研究課題/領域番号 |
22K06619
|
研究種目 |
基盤研究(C)
|
配分区分 | 基金 |
応募区分 | 一般 |
審査区分 |
小区分47030:薬系衛生および生物化学関連
|
研究機関 | 宮崎大学 |
研究代表者 |
林 康広 宮崎大学, 農学部, 准教授 (70582857)
|
研究期間 (年度) |
2022-04-01 – 2025-03-31
|
研究課題ステータス |
交付 (2023年度)
|
配分額 *注記 |
4,290千円 (直接経費: 3,300千円、間接経費: 990千円)
2024年度: 1,300千円 (直接経費: 1,000千円、間接経費: 300千円)
2023年度: 1,300千円 (直接経費: 1,000千円、間接経費: 300千円)
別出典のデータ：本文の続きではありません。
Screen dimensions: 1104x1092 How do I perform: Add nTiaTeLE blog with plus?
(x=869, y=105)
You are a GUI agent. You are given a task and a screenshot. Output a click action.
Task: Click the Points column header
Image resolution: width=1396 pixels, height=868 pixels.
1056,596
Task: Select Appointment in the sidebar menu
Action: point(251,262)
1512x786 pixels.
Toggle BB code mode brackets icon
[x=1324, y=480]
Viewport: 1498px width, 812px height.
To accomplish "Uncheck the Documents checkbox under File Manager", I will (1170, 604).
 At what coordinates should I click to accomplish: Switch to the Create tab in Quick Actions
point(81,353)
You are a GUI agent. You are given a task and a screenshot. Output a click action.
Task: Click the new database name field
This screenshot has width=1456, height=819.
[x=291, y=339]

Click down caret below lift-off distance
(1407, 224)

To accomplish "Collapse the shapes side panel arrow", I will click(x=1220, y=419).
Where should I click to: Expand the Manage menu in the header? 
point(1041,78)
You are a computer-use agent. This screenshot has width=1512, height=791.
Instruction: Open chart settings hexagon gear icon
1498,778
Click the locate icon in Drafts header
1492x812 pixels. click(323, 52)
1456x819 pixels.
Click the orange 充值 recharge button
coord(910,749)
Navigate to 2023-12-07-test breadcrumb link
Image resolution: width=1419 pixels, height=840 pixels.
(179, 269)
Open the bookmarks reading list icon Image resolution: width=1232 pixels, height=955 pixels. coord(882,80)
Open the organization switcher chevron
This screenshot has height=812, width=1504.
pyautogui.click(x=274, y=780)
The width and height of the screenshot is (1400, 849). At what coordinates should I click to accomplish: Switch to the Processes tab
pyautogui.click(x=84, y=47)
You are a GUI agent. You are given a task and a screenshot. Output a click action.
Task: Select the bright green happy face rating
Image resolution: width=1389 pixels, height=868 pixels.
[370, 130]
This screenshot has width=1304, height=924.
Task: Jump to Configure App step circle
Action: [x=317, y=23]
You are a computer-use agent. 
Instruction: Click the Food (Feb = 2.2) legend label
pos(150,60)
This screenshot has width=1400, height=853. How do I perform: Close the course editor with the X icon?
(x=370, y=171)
2022年度: 1,690千円 (直接経費: 1,300千円、間接経費: 390千円)
|
キーワード | SARS-CoV-2 / 4-HPR / ジヒドロセラミドデサチュラーゼ |
研究開始時の研究の概要 |
私達は4-HPR が SARS-CoV-2 感染を抑制することを発見した (Hayashi et al., Journal of Virology, 2021)。細胞膜の流動性の解析より、4-HPR で処理した細胞では膜の流動性が低下することから、4-HPR が宿主細胞の膜流動性の低下を引き起こすことでウイルス感染を抑制することが示唆された。
|
研究実績の概要 |
私達はウイルスと宿主細胞の膜融合を安全かつ迅速に測定できるCell-Cell fusionアッセイを用いて新型コロナウイルスSARS-CoV-2 感染を抑制する脂質代謝酵素の阻害剤をスクリーニングした。その結果、脂質代謝酵素ジヒドロセラミドデサチュラーゼ (DEGS1)の阻害剤 N-(4Hydroxyphenyl)retinamide (4-HPR、別名フェンレチニド) が SARS-CoV-2 のスパイクタンパク質を介した膜融合を抑制することを見出した (Hayashi et al., Journal of Virology, 2021)。 令和5年度は、4-HPRによるSARS-CoV-2感染の抑制メカニズムをさらに明らかにした。光退色後蛍光回復法 (FRAP: Fluorescence Recovery After Photobleaching) を用いた細胞膜流動性解析を行った。CHO-K1細胞に対して、細胞膜を蛍光標識できるGPI-HaloTagタンパク質、あるいはウイルスと結合する受容体である ACE2 の GFP 融合タンパク質を一過性に遺伝子発現させた。次に、4-HPR処理による膜流動性の変化を計測した。その結果、4-HPR処理細胞において有意な膜流動性の低下を確認した。また4-HPRによる、スパイクタンパク質を介した細胞膜融合の抑制は、ビタミンE (トコフェロール) で解除できることを見出していたことから、トコフェロールを4-HPR処理細胞に添加しFRAP計測を行ったところ、未処理細胞と同等のレベルまで膜流動性が回復した。以上のことから、4-HPRは活性酸素の産生を介して細胞膜の流動性低下を惹起することで、SARS-CoV-2感染の抑制を促していることを明らかにした。
|
現在までの達成度 (区分) |
現在までの達成度 (区分)
2: おおむね順調に進展している
理由
令和5年度の目標であった4-HPRによるSARS-CoV-2感染の抑制機構を明らかにしたため。
|
今後の研究の推進方策 |
SARS-CoV-2感染を抑制する化合物を引き続き探索し、シード化合物を発見する。